Problem Understanding

The problem asks us to compute the distinct difference array for a given integer array nums. For each index i in the array, we calculate the difference between the number of distinct elements in the prefix nums[0, ..., i] and the number of distinct elements in the suffix nums[i + 1, ..., n - 1]. The result is stored in a new array diff of the same length as nums.

For example, if the array is [3,2,3,4,2], at index 0, the prefix is [3] (1 distinct element) and the suffix is [2,3,4,2] (3 distinct elements), so diff[0] = 1 - 3 = -2. We repeat this calculation for each index.

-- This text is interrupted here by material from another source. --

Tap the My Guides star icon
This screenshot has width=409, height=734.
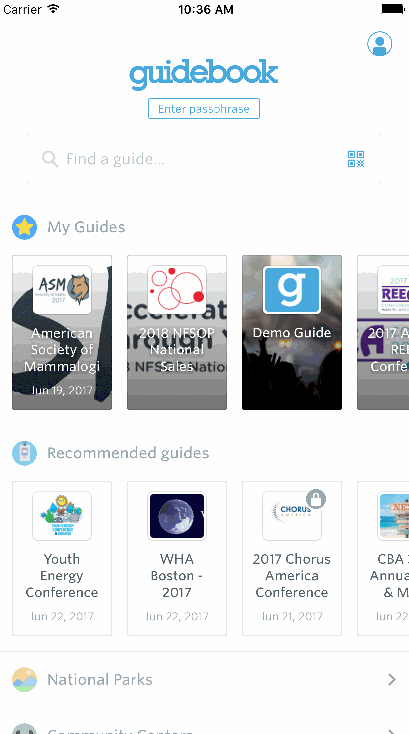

The input array has a length between 1 and 50, and each element is between 1 and 50. This small constraint allows us to use extra space or slightly less efficient algorithms without worrying about performance degradation. Important edge cases include arrays with all identical elements, arrays with all unique elements, and the minimal array size of 1. The problem guarantees at least one element, so we do not need to handle empty arrays.

Approaches

The brute-force approach is straightforward: for each index i, compute the number of distinct elements in the prefix and suffix separately. We can use sets to keep track of distinct elements. Although this approach is correct, it repeatedly recomputes distinct elements for overlapping subarrays, which is inefficient.

The key observation for an optimal solution is that we can incrementally build the distinct element count for the prefix and suffix using a set while iterating through the array. First, we compute the suffix distinct counts for all indices by iterating from the end to the start. Then, we iterate from the start to compute prefix distinct counts while simultaneously computing the difference. This avoids recomputing the distinct count multiple times and reduces unnecessary operations.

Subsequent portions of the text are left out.